For those wondering what it's for: it's basically NumPy + a JIT compiler with standard Haskell syntax (you mostly just need to change the type signatures, not the code).
It can vectorize, parallelize on the CPU, or offload to the GPU automatically.
Making Haskell programs go faster. I will say that Accelerate is in most cases not faster than similar libraries for other languages (e.g. Jax), but the integration with normal Haskell is very pleasant. As Haskell is a very nice and practical language for general-purpose programming, it's convenient to be able to use Accelerate for those parts where numerical performance is critical (but not so critical that you rewrite the entire program in CUDA or C).
Yes, and that’s fine. There are many notable Michael Jordans for instance. Maybe they could have taken the opportunity to call this one Haccelerate or Haskellerate or something like that but there is no reason for everything to have a distinct name. Context has sufficient namespacing.
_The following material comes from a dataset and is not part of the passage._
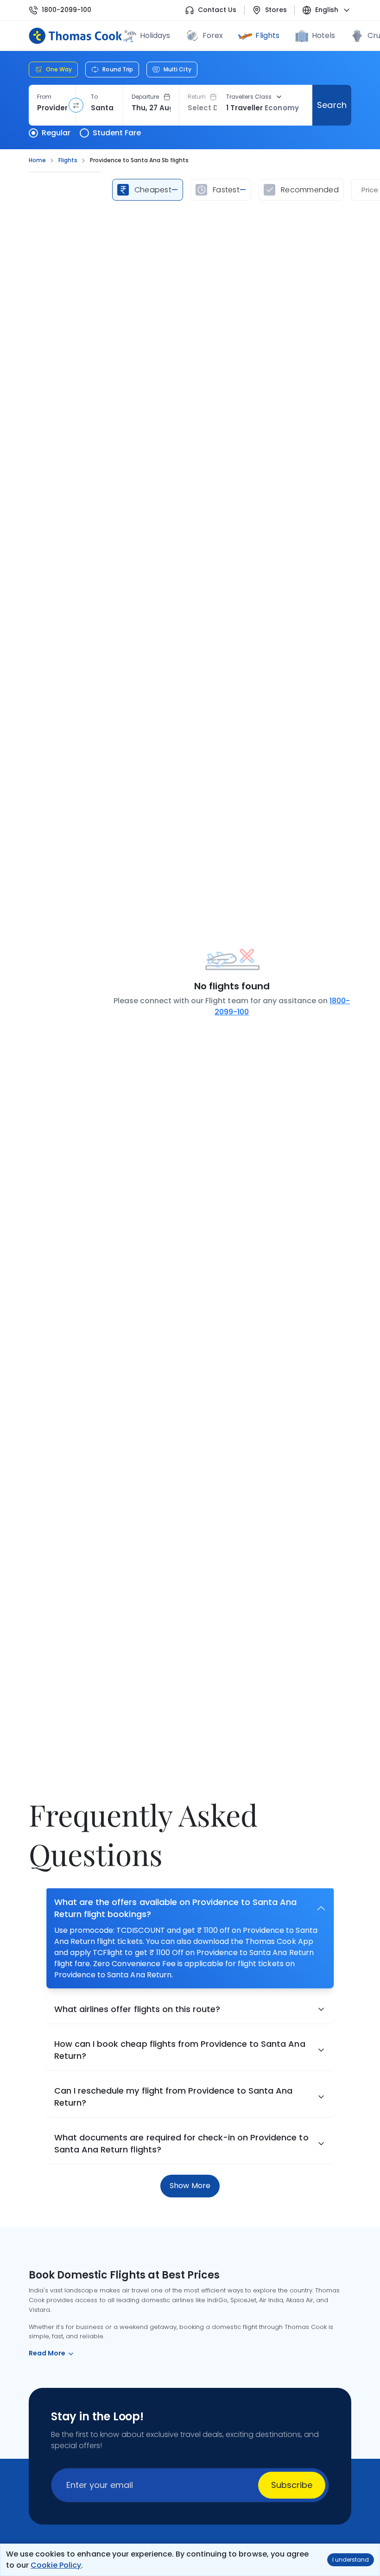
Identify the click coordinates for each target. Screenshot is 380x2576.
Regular (56, 132)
I think we ran out of `$NameFast` and `Fast$Name`, so people are just using plain verbs as names now, ideally as similar to something existing as possible, so you can attempt to steal their SEO and similar nifty "growth hacking" stuff.
It can vectorize, parallelize on the CPU, or offload to the GPU automatically.
It's a very mature project, maybe 10+ years old.
Jokes aside, types should help a lot.
/s
Overlaps in naming happen, especially when we all want to choose simple and catchy words like "Accelerate."